Baloncukların içindeki doğrular

Eğer savaş kazananlar ile kaybedenlerin bi oyunuysa, ilişkiler ya da birliktelikler bu zıtlıkları birleştirecek yegane şey. Aynı zamanda uzaklaştırabilecek de. Dengeleri değiştirecek ve hayatları düzenleyebilecekken yıkan da tek şey. Zaten konu hayatsa ve bu hayatın içinde düşünen ve düşüncelerle hareket edenlerle dolu binlerce nefes varsa iş daha da karmaşıklaşıyo, içinden çıkılmaz bi hal alıyor. Çünkü düşünce sonsuz ve cansız. Soğuk. Bedenlerde kendini buldukça canlanır, yıllar öncesinin bi düşüncesi hiç bozulmaz, arada binler olsa dahi bi gün aniden güçlenip tekrar ortaya çıkabilir. Şimdi haksız olduğumu düşünen birisi toprak olduktan sonra başka bi tanesinin çıkıp hmm evet diyişiyle yeni dengenin bi tarafını oluşturabilir.
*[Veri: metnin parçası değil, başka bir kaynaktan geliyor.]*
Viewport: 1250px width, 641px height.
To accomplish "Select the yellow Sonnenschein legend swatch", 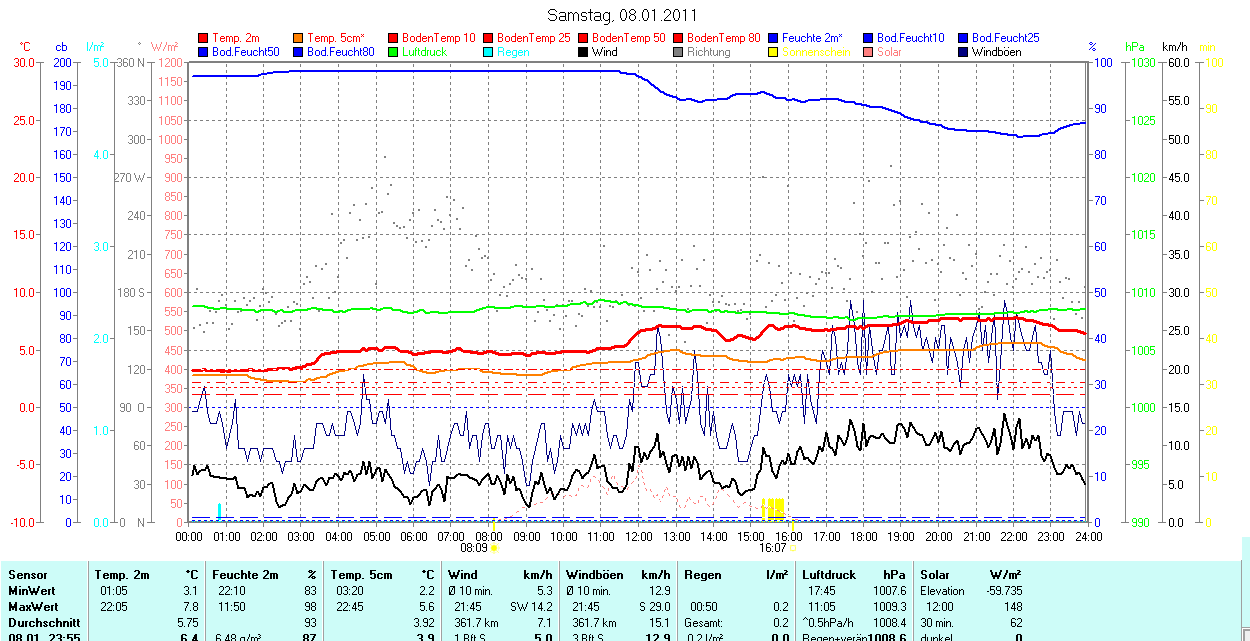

Sonunda ben miyim yoksa siz misiniz kazanan işte onu bilemeyiz. İyi ki de bilemiyoruz, yoksa yaşamın tek anlamı ve savaşı biter. Konuyu dağıtmak istemiyorum neyse.

Özgür olduğumuzu sandığımız, bize verilen bi hayatın sonunda bize verilecek şekilde yaşanılan bi hayatın içinde olduğumuzu sanmamakta üstümüze yok. He canım ya sen özgürsün sen tutulamazsın sen ayrısın sen çok özelsin. He. Çok uzun zamandır düşündüğüm ve çıkıp birisinin de ''yok abi saçmalama bu kadar basit bişeyi neden düşünüyosun ki'' diyemediği bi konu bu. Bi fabrikamız var, bu şirketin tüm kollarını düşünün. Hademesinden müdürüne kadar işçisinden çaycısına kadar aradaki tek denge gerçekten kazanılmış ve kaybedilmiş bi hayat değil mi. Yanlış anlaşılmasın kimseyi kötülemiyorum ya da mesleğine bişey söylemiyorum. Hatta bu konuda kesin olan sözlerin '' abi adam çöpçü yaa ne bekliyosun ki'' diyen insanların bulunduğu yerin ne kadar farkında olup olmadığını açıklamaya çalışıyorum. Fabrikada her kesimin her zihnin kafasındaki kaybedenler ve kazananlar düşüncesi birbirinden farklı, uğruna savaştığı şeyler birbirinden bağımsız olduğu kadar da bağlı. Hayat acımasız tabiri nasıl saçma bi şekilde genelleştirilmişse hayata bakış da o kesimlerin arasındaki farklılıkları belirlemiş farkedersiniz. Birisi olmak istediği yeri benimsemiş ve onun için uğraşmışsa hayatı boyunca, kendi hayatının kazananınysa; diğeri de  akşama kadar canını dişine takarak evine az buçuk ekmeğini götürürken gururludur  ve kendi hayatının kazananıdır. Ve ikisi de patron işçi ilişkisi sonucu bir aradadır ve birbirine o kadar da düşmandır ayrıca. Bazen ikisinin de hayatta birleştiği noktalar vardır. Ve bazen de çok çok ayrı düştüğü, bi doğrunun bile birleştiremeyeceği noktaları.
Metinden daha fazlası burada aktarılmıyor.